Queste forze contano complessivamente circa 10.000 soldati, tra cui 770 militari francesi – 550 in Romania e 220 in Estonia – e si aggiungono al vasto sistema di basi navali, aeree e terrestri già presenti sul continente. Nonostante questi numeri, la capacità reale dell’Europa rimane limitata. Come osserva Camille Grand, ex vicesegretario generale della Nato, molti eserciti europei, protetti per decenni dall’ombrello americano e frenati da bilanci contenuti, si sono trasformati in «eserciti bonsai»: strutture ridotte, con capacità parziali ma prive di profondità operativa. I dati confermano il quadro: 12 Paesi europei non dispongono di carri armati, mentre 14 Stati non possiedono aerei da combattimento. In molti casi, i mezzi disponibili non sono sufficientemente moderni o pronti all’impiego.

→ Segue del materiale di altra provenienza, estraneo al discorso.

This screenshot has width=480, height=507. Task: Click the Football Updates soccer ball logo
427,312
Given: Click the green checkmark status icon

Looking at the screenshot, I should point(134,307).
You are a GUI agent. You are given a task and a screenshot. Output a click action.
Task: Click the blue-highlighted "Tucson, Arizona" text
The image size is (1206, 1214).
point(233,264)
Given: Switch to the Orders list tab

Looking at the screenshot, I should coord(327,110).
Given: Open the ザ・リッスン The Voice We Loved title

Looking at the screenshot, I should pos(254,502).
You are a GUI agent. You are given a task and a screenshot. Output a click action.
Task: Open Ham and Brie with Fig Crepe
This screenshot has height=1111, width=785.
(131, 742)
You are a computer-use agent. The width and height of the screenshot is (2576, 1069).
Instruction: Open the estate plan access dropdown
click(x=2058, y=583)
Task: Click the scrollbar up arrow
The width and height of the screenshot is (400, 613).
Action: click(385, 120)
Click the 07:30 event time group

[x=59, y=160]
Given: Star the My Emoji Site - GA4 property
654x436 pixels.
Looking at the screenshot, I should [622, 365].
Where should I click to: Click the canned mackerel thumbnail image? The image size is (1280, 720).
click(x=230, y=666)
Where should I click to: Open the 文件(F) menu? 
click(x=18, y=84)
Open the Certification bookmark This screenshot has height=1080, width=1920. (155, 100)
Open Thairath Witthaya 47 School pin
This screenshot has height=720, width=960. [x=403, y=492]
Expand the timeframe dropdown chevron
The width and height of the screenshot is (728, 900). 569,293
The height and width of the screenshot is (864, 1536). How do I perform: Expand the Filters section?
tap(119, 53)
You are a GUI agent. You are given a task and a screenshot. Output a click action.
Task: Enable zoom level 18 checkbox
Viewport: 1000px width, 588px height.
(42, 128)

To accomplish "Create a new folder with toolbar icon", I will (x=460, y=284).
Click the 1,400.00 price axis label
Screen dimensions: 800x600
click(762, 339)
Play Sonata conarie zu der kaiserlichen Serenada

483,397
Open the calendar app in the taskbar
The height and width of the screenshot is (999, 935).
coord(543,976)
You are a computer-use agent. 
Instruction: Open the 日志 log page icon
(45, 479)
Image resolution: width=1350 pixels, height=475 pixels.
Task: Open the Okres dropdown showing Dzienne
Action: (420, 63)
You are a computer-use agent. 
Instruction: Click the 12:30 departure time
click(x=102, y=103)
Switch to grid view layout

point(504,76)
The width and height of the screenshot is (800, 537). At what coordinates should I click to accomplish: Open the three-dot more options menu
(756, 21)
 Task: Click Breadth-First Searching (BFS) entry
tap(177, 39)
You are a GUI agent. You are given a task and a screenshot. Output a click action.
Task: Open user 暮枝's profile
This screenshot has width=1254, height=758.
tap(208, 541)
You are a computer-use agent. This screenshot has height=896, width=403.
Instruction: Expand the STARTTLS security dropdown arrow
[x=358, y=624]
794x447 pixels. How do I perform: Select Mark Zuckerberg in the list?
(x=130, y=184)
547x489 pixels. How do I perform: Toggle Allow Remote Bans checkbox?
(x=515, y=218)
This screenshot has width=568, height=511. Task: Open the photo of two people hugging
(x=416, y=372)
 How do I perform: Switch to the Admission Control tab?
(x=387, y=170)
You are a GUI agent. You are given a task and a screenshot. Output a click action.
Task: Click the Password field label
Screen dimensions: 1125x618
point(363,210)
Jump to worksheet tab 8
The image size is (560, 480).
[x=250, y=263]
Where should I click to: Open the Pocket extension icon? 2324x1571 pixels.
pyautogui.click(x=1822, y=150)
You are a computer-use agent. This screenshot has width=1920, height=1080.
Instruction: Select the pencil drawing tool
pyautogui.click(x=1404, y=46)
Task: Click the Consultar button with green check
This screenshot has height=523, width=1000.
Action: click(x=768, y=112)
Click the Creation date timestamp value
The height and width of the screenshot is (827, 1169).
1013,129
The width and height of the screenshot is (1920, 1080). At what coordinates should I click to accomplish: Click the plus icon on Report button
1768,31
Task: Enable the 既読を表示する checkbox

La dipendenza diventa totale nelle capacità strategiche. Intelligence, sorveglianza e ricognizione, così come droni, satelliti, aerei da rifornimento e da trasporto, restano largamente insufficienti senza il supporto statunitense. L’operazione francese in Mali nel 2013 richiese l’intervento di aerei americani per il rifornimento in volo, mentre durante la guerra in Libia nel 2011 le scorte di bombe a guida laser si esaurirono rapidamente. Secondo le stime del Bruegel Institute, riprese da Le Figaro, per garantire una sicurezza credibile senza l’appoggio degli Stati Uniti l’Europa dovrebbe investire almeno 250 miliardi di euro all’anno. Una cifra che fotografa con precisione il divario accumulato e pone una domanda politica inevitabile: il Vecchio Continente è disposto a sostenere un simile sforzo, o continuerà ad affidare la propria difesa a un alleato sempre meno disposto a farsene carico?